Cast: Manav Kaul, Nandita Das, Saurabh Shukla, Kishore Kadam

Director: Soumitra Ranade

Rating: * *

Soumitra Ranade’s contemporary take, inspired by Saeed Akhtar Mirza’s original 1980 cult classic may carry the same title but alas it doesn’t have the depth or the dimension to hit all the right notes and make it meaningful. Other than the fact that the titular character is yet another angry young man, as in Saeed Akhtar Mirza’s original cult classic, there is not much other similarity to the Shabana Azmi, Naseeruddin Shah, Smita Patil starrer.

In the 80’s it was quite acceptable that Albert Pinto, a middle class idealist could be disillusioned with the world and not be able to come to terms with that disillusionment. Time was on his side. Today though, that sort of premise doesn’t hold good. Even though the young people of today may be discontent they don’t have the luxury to break away from the crippling monotony of surviving.

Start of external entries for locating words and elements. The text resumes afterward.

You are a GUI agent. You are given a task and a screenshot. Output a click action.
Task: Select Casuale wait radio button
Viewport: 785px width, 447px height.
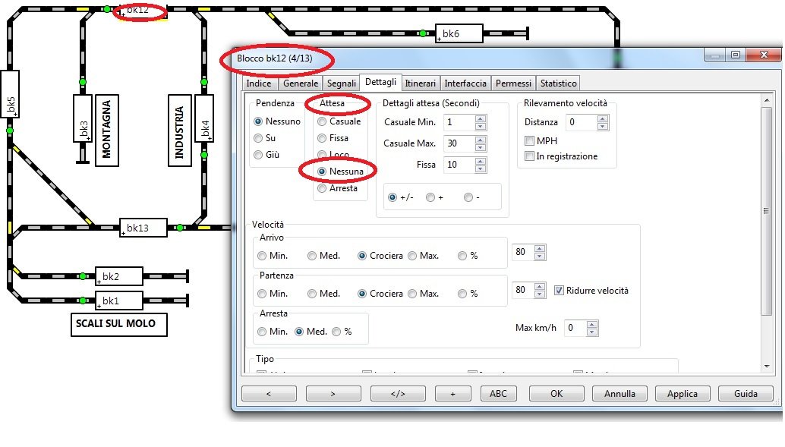pyautogui.click(x=323, y=121)
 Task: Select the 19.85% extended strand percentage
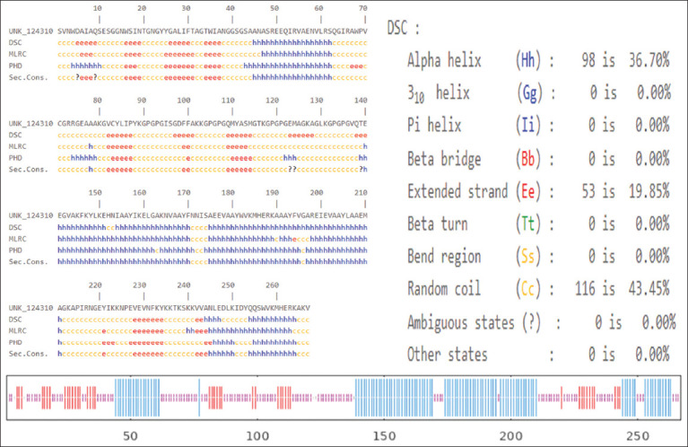tap(649, 191)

The original film was potent and still is on repeated viewing. This one though is rather equable and seems contrived. The politics of it gets a status update, with modern oppressors egging Pinto on to an explosion. But it’s neither heartfelt nor organic. After he breaks away from his fiancé Stella (Nandita Das) he goes off into a hallucinatory spiel of memories while on a road trip to Goa with a hoodlum (Saurabh Shukla). Kaul’s performance lacks the focus and energy needed to give Pinto the edge required to turn him into a human volcano. As a result there are no eruptions – just tepid musings meant to generate insight as to his true character. This is largely a mediocre reboot that never really understands its characters nor gains insight into what plagues them.

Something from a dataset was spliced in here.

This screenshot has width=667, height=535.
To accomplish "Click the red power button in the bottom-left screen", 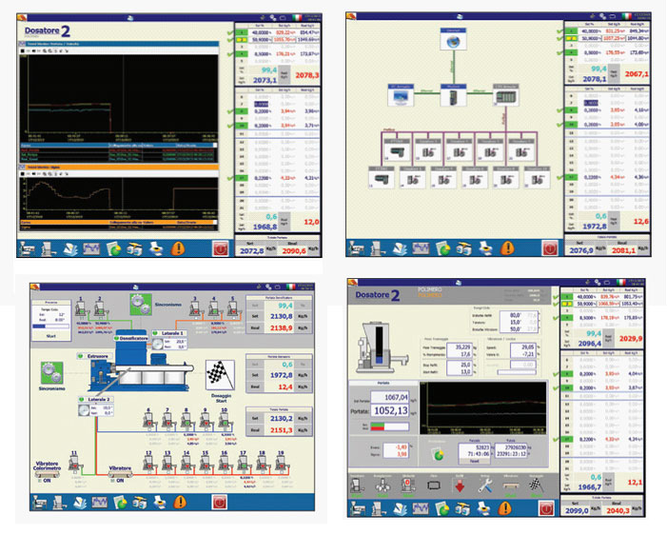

The narrative is punctuated with flashbacks, diffusing the coherence to a point of indifference. His girlfriend Stella (Nandita Das) files a police report and Inspector Pramod Naik (Kishor Kadam) investigates trying to piece together the story behind Albert’s inexplicable disappearance. The representation of Pinto’s psychological state is also done in piece-meal fashion (he sees Stella in every woman he encounters along the path to self-destruction). The building fury of a man on the brink of insanity doesn’t come through with any potency here. Neither the scripting nor the performances build up to that affect. This drama feels entirely fabricated and terribly flaccid!